_Aim of the task_: Render the items from the line containing "Click the 損益の推移 chart title" through the end of the items as a numbered list, including both ends, skipping blank lines, and omitting the pictures.

Data on locating visible targets
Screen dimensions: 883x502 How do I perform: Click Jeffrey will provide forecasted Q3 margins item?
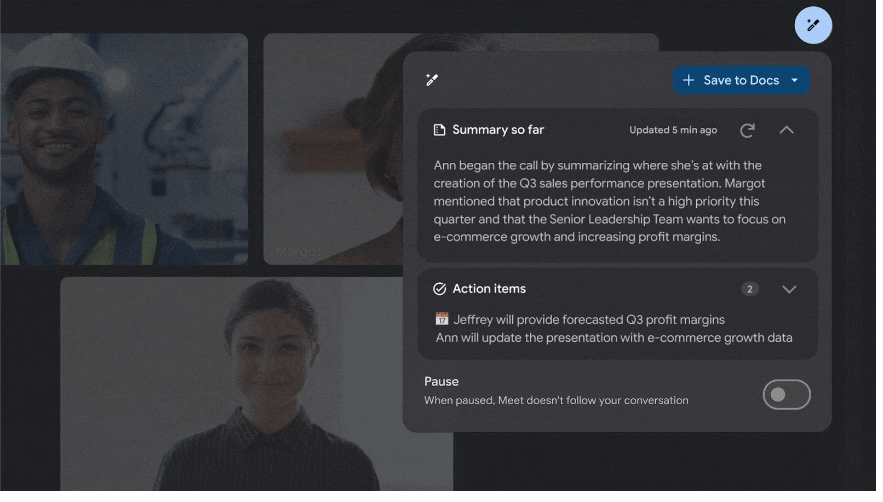click(x=589, y=319)
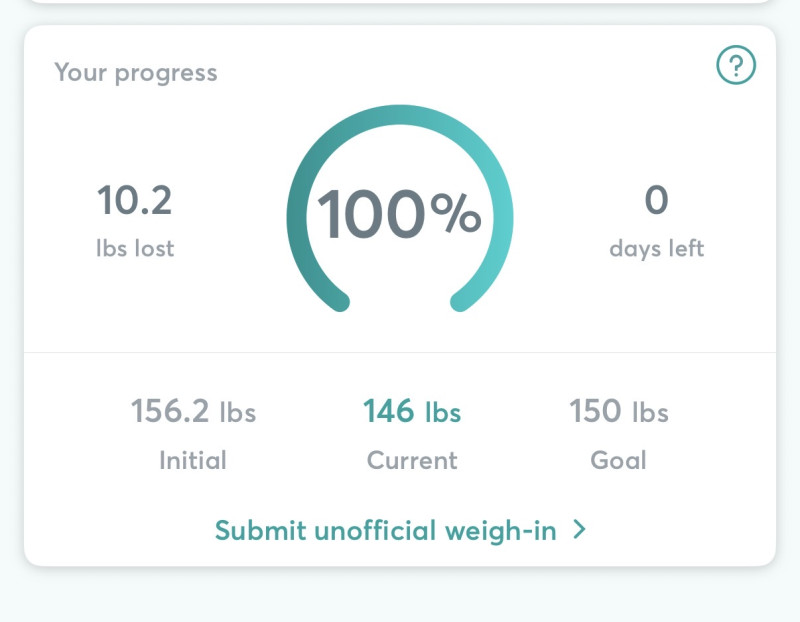
Task: Select the 150 lbs goal weight
Action: point(618,411)
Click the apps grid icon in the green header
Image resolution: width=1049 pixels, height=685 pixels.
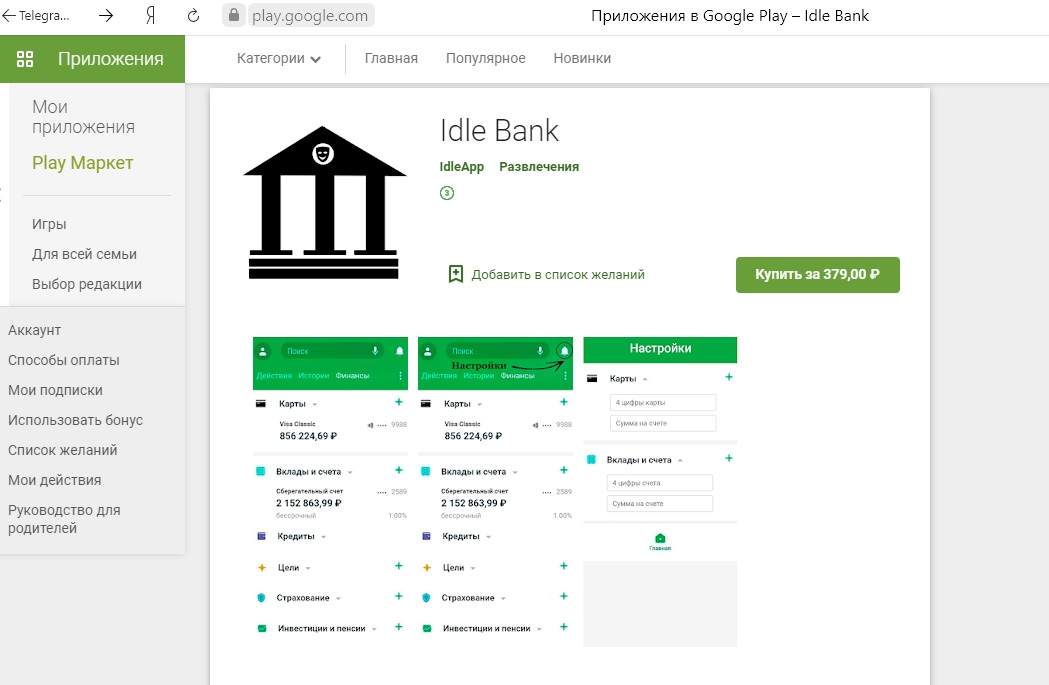pyautogui.click(x=25, y=58)
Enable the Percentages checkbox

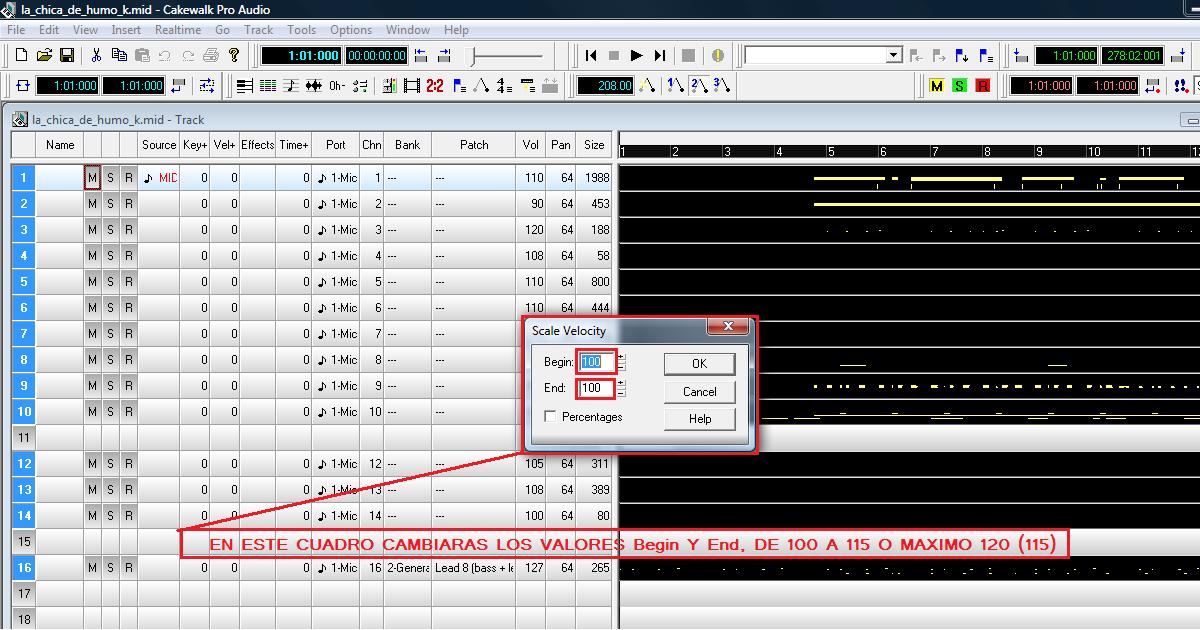tap(551, 417)
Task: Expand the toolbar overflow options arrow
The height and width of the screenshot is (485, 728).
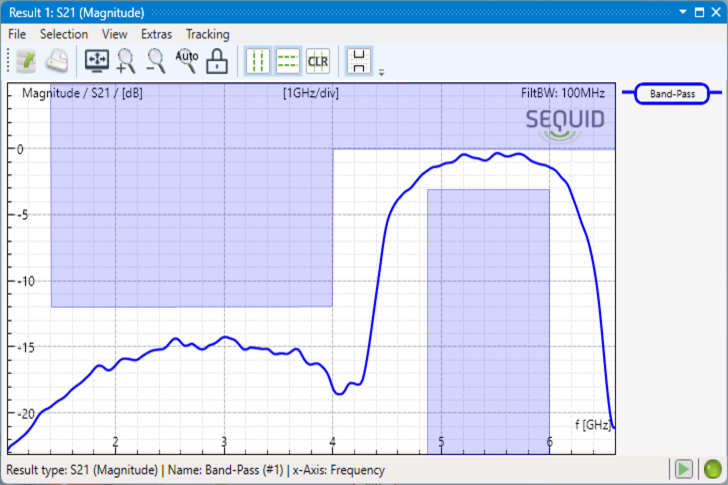Action: point(381,72)
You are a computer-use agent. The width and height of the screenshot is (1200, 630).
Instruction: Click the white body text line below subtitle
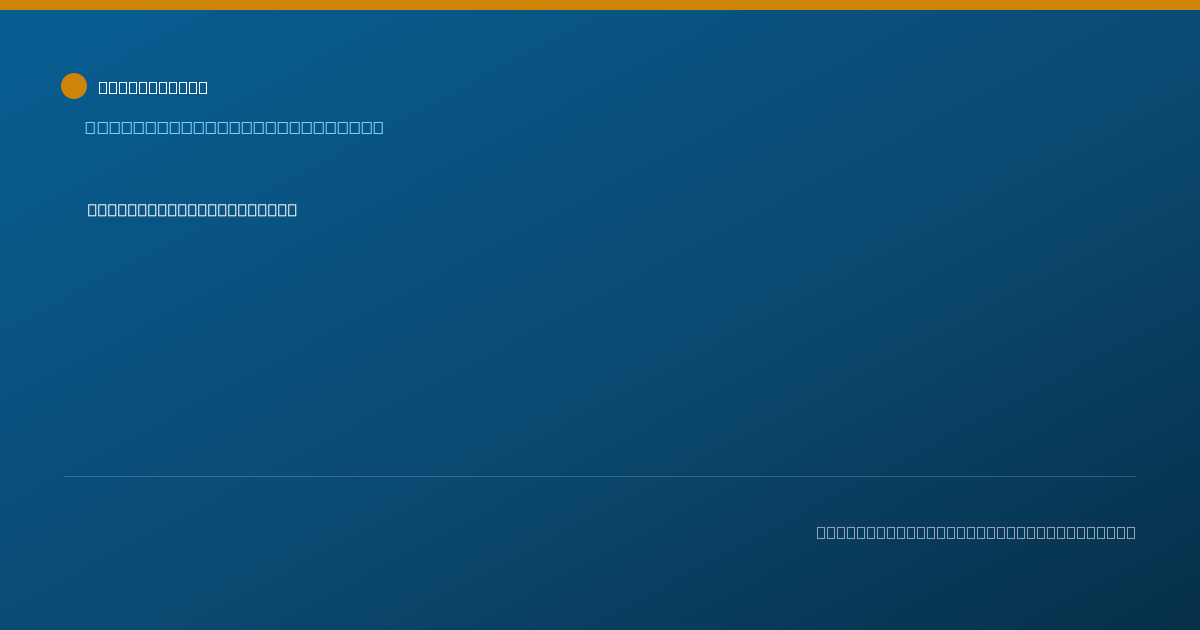(x=192, y=210)
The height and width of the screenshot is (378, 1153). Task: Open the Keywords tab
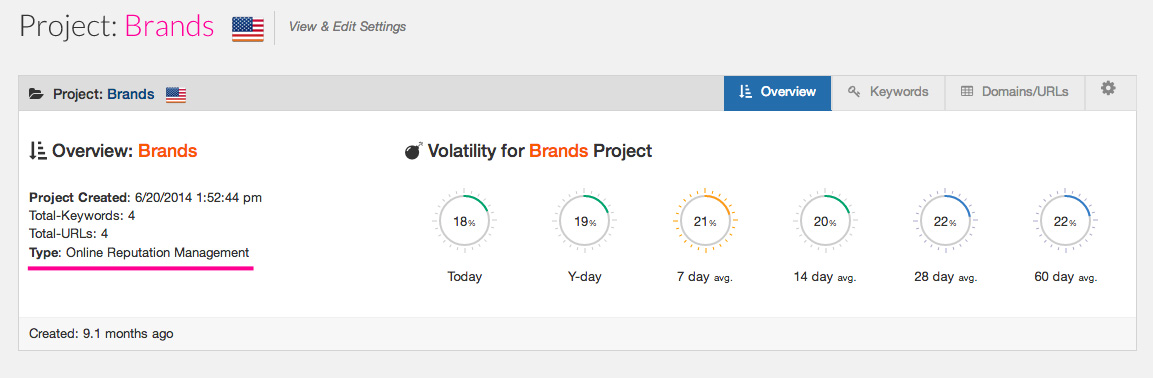coord(888,93)
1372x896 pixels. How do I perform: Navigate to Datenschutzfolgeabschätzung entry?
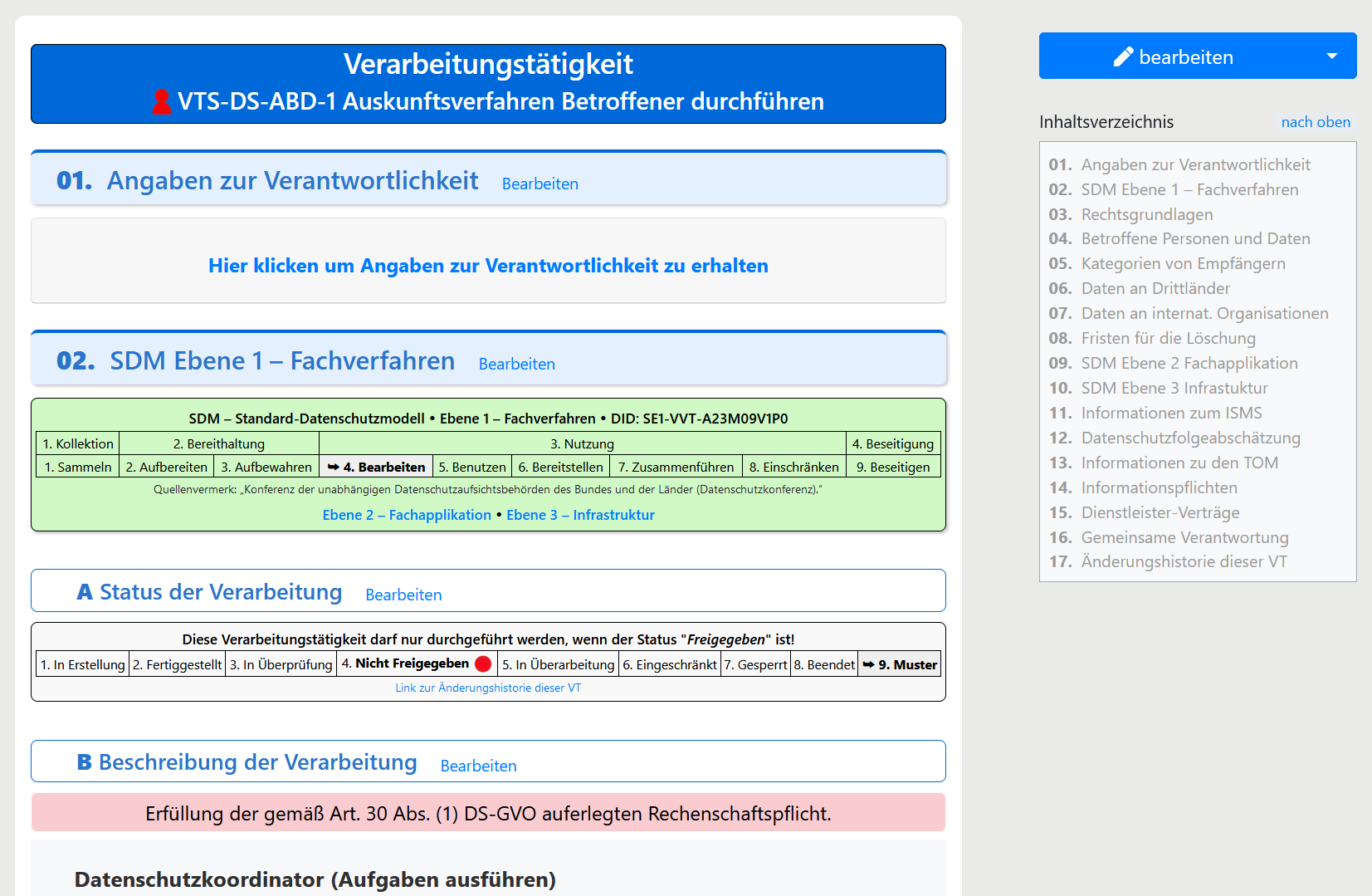click(1190, 438)
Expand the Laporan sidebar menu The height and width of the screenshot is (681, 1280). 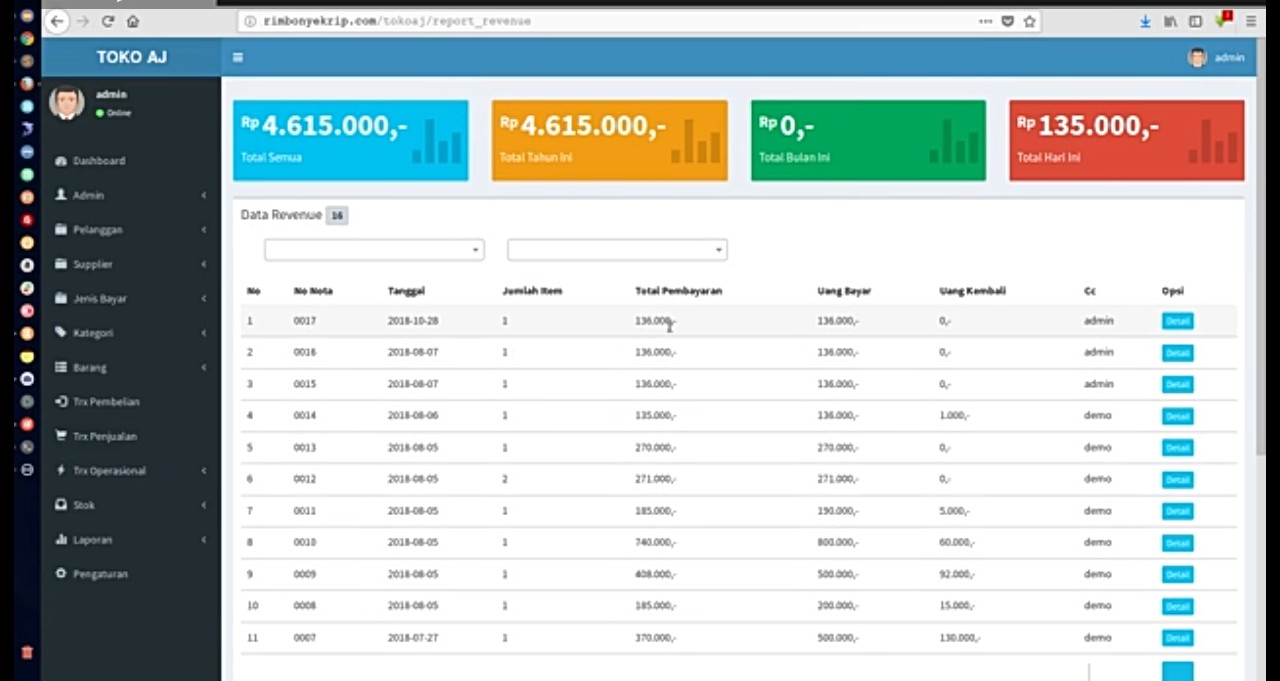pyautogui.click(x=92, y=540)
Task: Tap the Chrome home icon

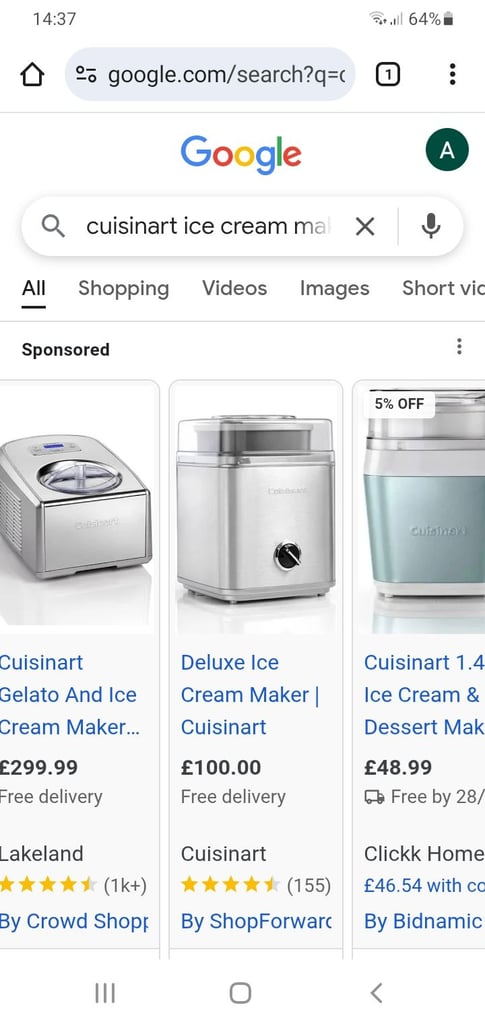Action: click(x=32, y=74)
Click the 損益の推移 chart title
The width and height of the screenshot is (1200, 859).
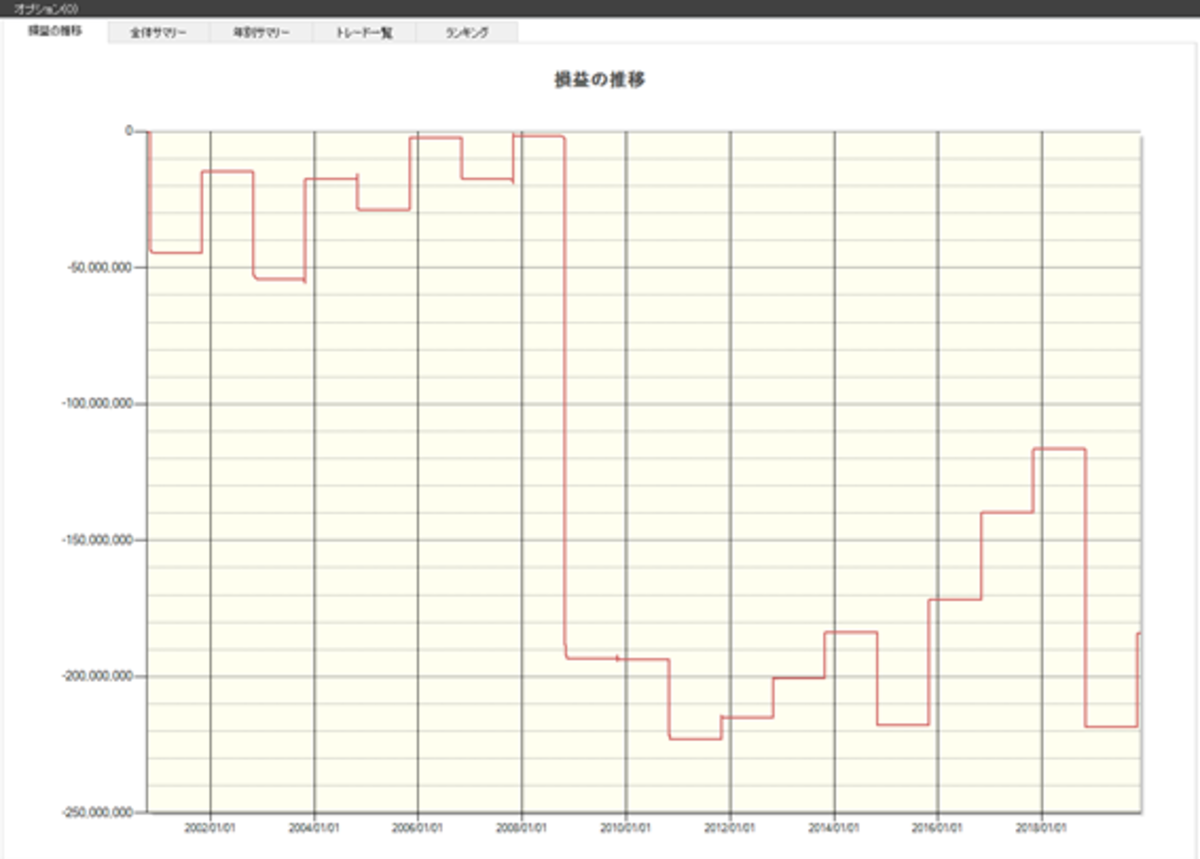600,81
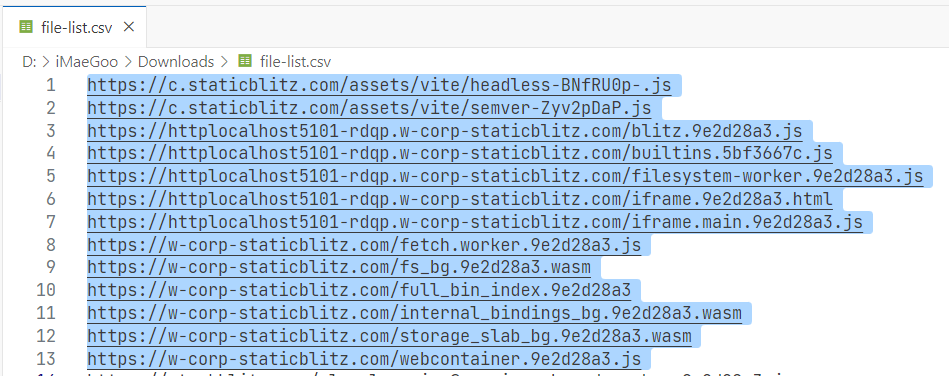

_Worked solution_:
1. Click the 損益の推移 chart title
2. The width and height of the screenshot is (1200, 859).
3. 600,81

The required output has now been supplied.